I take from this that my life is atypical since both I and my three daughters
took up negotiation training at about the age of 3 and worked hard to improve
our skills from then on :-)

I liked the article, its true life is negotiation be it with your spouse, your
partners, your kids, or even the taxi driver. I think a good take away is that
if you have never considered all the negotiating you do, you might think about
picking up a couple of books on it.

I can recommend "Getting to Yes" [http://www.amazon.com/Getting-Yes-
Negotiating-Agreement-With...](http://www.amazon.com/Getting-Yes-Negotiating-
Agreement-Without/dp/0140157352) as a great place to start.

------
verelo
I have a bunch of negotiating heading my way and i think this is some advice
that will really help. We have a lawyer and now i think about it, that is how
i recall him working...although i just thought that was how he worked.

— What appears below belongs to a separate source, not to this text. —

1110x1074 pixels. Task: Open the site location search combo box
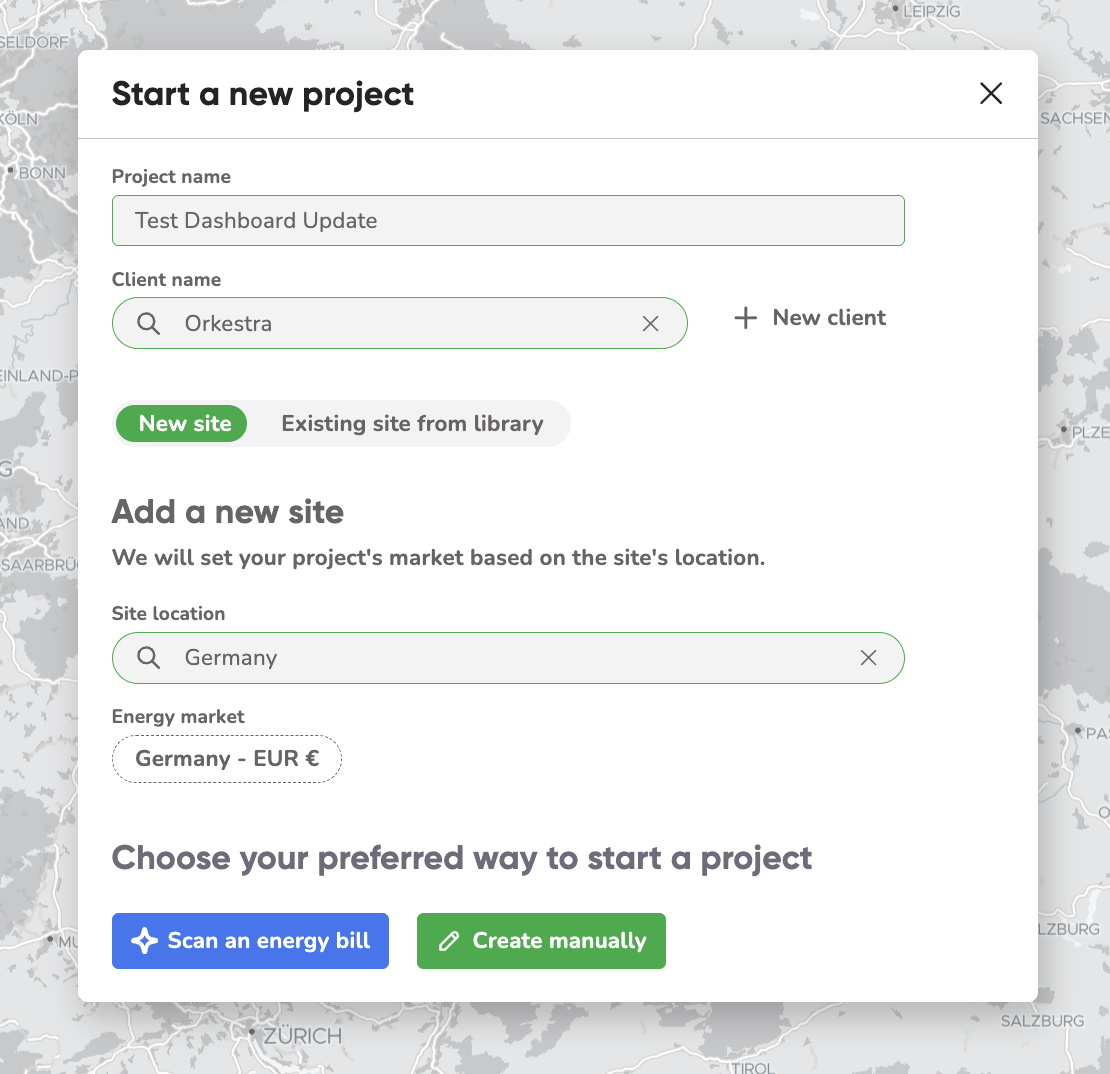(x=508, y=658)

Who would have thought problem solving skills would hold us back?

------
erikb
I really don't like these "do this way ALWAYS" or "NEVER EVER do that"
advices. In my eyes it will not help the reader. A good plan is not one that
magically pops up in your head, but one that you refined many thousand times
through sweat and experience. The upper bound (in terms of success) of most
strategies is much higher then most people think. Just choose one that makes
you feel comfortable. If people want to negotiate piecemeal, they SHOULD! If
they do that often and work out how to act in different occuring situations
(good and bad ones will come with EVERY strategy), then their plan will
gradually improve.

I claim that the worst strategy, but with very well worked out details and
executed by a practitioner with a lot of experience and who is well shaped for
that strategy, will beat most people applying the best strategy. Of course
with 26 years in age, I can't say that my theory is true or not. But my
experiences until now support that theory. What do you think?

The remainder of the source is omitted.